> _REQUIREMENT_: Write out only the final part of the records below. It begins with the line that contains "You are a GUI" and ends with the last line.

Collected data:

*** Begin section ***

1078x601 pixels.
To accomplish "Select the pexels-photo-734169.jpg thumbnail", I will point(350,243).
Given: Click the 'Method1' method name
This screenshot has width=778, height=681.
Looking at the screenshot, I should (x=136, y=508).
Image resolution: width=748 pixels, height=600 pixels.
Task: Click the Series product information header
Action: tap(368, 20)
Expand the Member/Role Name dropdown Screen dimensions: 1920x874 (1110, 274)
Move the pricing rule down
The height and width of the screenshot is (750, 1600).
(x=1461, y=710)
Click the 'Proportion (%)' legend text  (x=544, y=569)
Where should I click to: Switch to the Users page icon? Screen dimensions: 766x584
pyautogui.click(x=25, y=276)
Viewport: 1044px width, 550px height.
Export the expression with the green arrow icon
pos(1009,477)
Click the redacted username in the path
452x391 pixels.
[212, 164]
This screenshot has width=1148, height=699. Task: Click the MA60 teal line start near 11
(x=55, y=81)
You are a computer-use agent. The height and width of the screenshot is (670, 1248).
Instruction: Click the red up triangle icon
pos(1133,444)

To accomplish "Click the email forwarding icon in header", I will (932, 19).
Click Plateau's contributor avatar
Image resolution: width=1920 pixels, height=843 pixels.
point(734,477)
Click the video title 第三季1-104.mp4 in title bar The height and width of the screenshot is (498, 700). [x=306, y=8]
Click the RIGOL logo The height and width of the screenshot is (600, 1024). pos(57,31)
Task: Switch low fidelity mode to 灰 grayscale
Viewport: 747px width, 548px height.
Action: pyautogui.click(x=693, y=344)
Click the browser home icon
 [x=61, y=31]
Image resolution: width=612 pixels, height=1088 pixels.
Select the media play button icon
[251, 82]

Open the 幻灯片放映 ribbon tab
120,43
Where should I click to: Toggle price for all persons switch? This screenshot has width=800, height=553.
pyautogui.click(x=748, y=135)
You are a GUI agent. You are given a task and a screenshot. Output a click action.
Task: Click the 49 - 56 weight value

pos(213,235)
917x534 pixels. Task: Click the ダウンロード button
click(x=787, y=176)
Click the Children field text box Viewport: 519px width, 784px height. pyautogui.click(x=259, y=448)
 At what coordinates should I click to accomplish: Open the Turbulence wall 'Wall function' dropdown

*** End section ***

> _EXERCISE ANSWER_:
You are a GUI agent. You are given a task and a screenshot. Output a click action.
Task: Click the 49 - 56 weight value

pos(213,235)
917x534 pixels. Task: Click the ダウンロード button
click(x=787, y=176)
Click the Children field text box Viewport: 519px width, 784px height. pyautogui.click(x=259, y=448)
 At what coordinates should I click to accomplish: Open the Turbulence wall 'Wall function' dropdown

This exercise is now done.